Vinicultores, cientistas, técnicos governamentais e da sociedade civil buscam elaborar um plano estratégico sobre mudança climática até 2020, que inclua todas as regiões produtoras de vinho da Argentina.

Luján de Cuyo, Argentina, 17 de outubro de 2011 (Terramérica).- Mesmo alterações leves de temperatura podem prejudicar a qualidade do vinho, uma indústria refinada ao longo de séculos, em estreito laço com solos e microclimas locais. Na província de Mendoza, recostada na Cordilheira dos Andes, no oeste da Argentina, vinhedos e vinícolas já se preparam para entender – e aproveitar, se for possível – o que lhes reserva a mudança climática.

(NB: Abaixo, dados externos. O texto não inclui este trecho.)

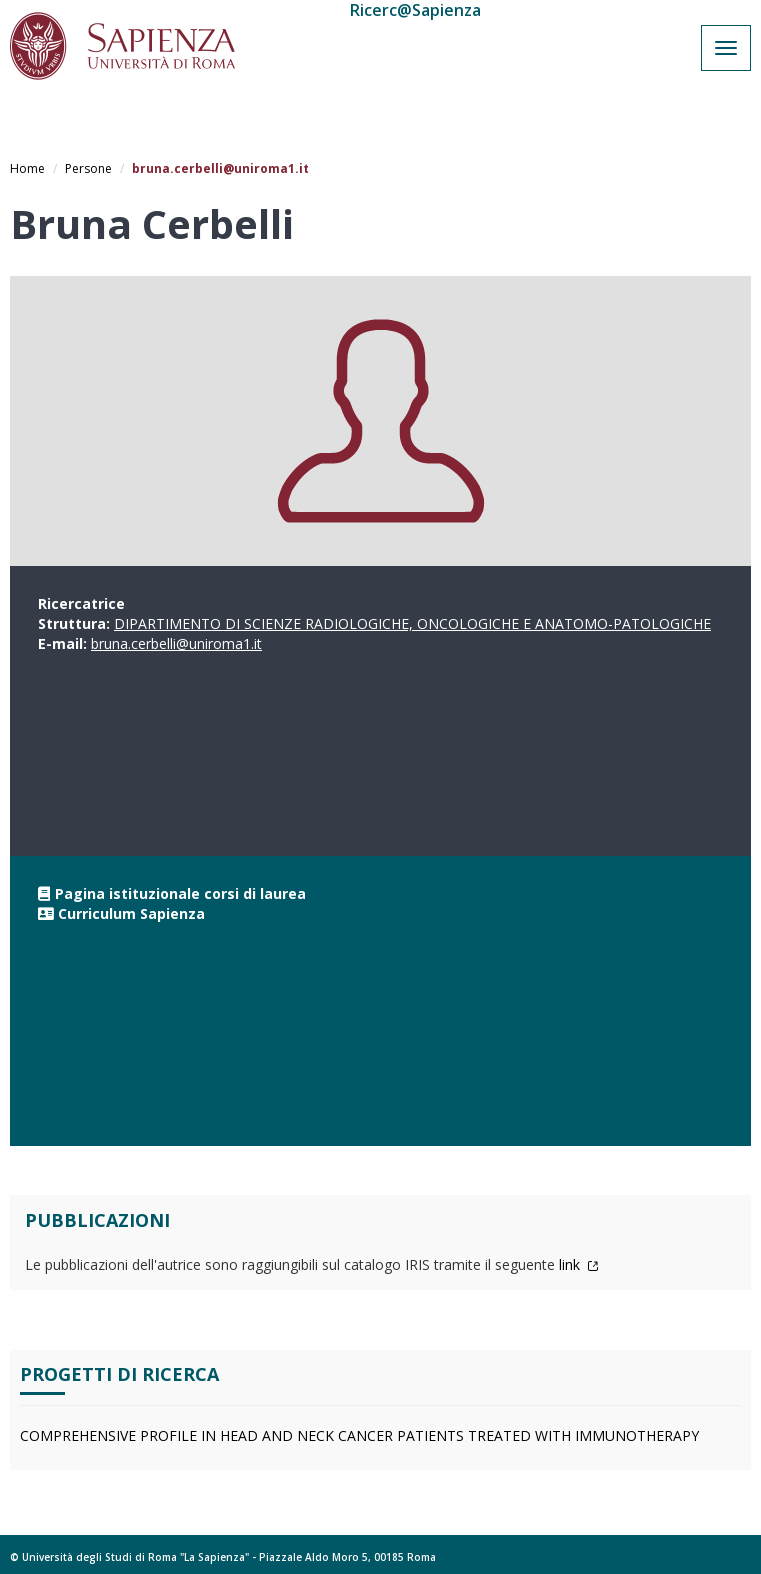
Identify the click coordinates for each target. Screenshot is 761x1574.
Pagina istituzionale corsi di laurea (180, 893)
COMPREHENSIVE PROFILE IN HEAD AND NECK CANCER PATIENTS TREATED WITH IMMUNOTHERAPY (359, 1435)
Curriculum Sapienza (131, 913)
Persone (88, 168)
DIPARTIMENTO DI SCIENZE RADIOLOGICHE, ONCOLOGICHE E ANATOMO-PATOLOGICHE (412, 623)
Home (27, 168)
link (579, 1264)
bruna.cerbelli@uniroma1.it (176, 643)
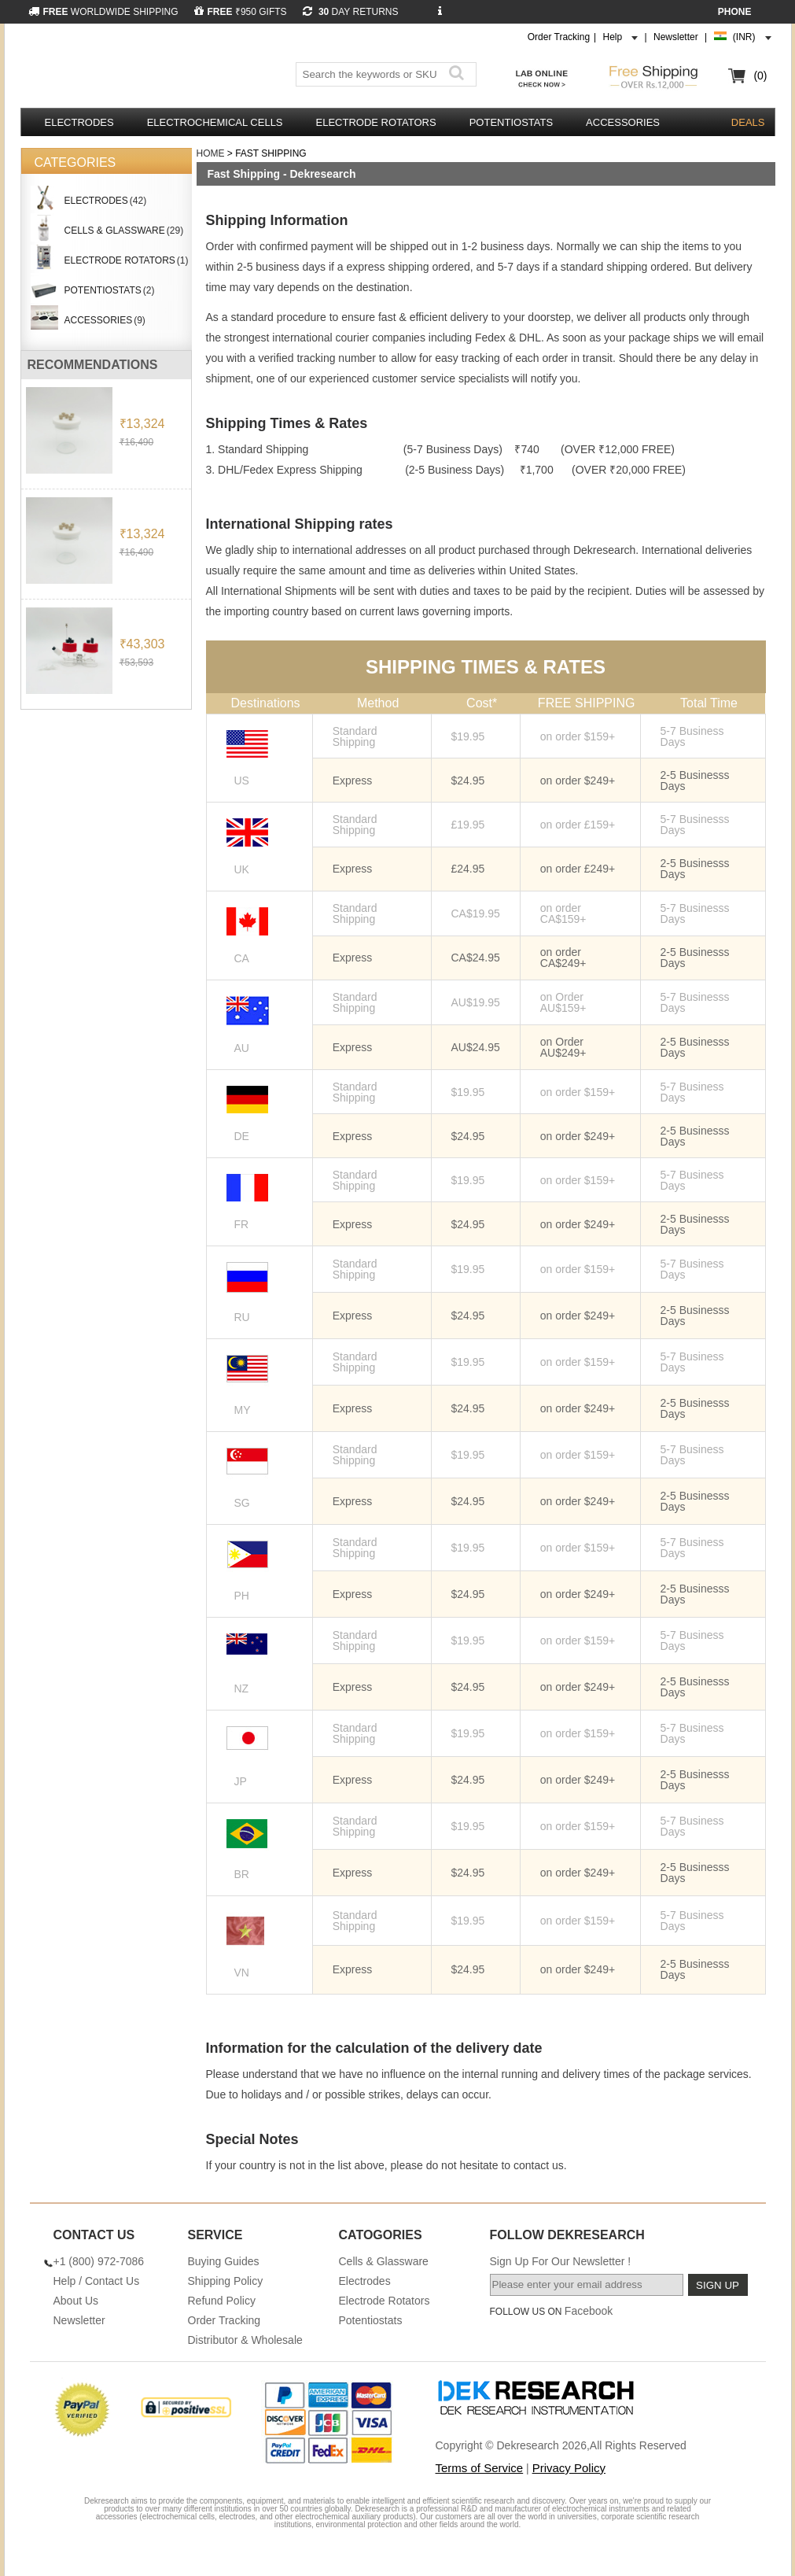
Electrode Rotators (376, 122)
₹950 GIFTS (240, 11)
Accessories (623, 122)
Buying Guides (223, 2261)
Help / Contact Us (96, 2281)
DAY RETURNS (351, 11)
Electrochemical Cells (215, 122)
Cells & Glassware (384, 2261)
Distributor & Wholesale (245, 2340)
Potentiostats (511, 122)
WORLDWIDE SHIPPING (103, 11)
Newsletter (675, 36)
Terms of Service (480, 2468)
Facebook (589, 2311)
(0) (760, 75)
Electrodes (79, 122)
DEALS (748, 122)
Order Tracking (559, 36)
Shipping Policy (225, 2281)
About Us (76, 2300)
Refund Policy (222, 2300)
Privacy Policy (568, 2468)
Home (211, 153)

Estamos na região de Cuyo, montanhosa e árida, que concentra a principal produção vinícola da América do Sul, tanto em superfície cultivada quanto em quantidade de vinho. “Há indícios de que algumas mudanças estão ocorrendo na temperatura e também no regime de chuvas, e isso pode afetar a qualidade dos vinhos”, disse ao Terramérica o agrônomo Martín Cavagnaro, de Mendoza.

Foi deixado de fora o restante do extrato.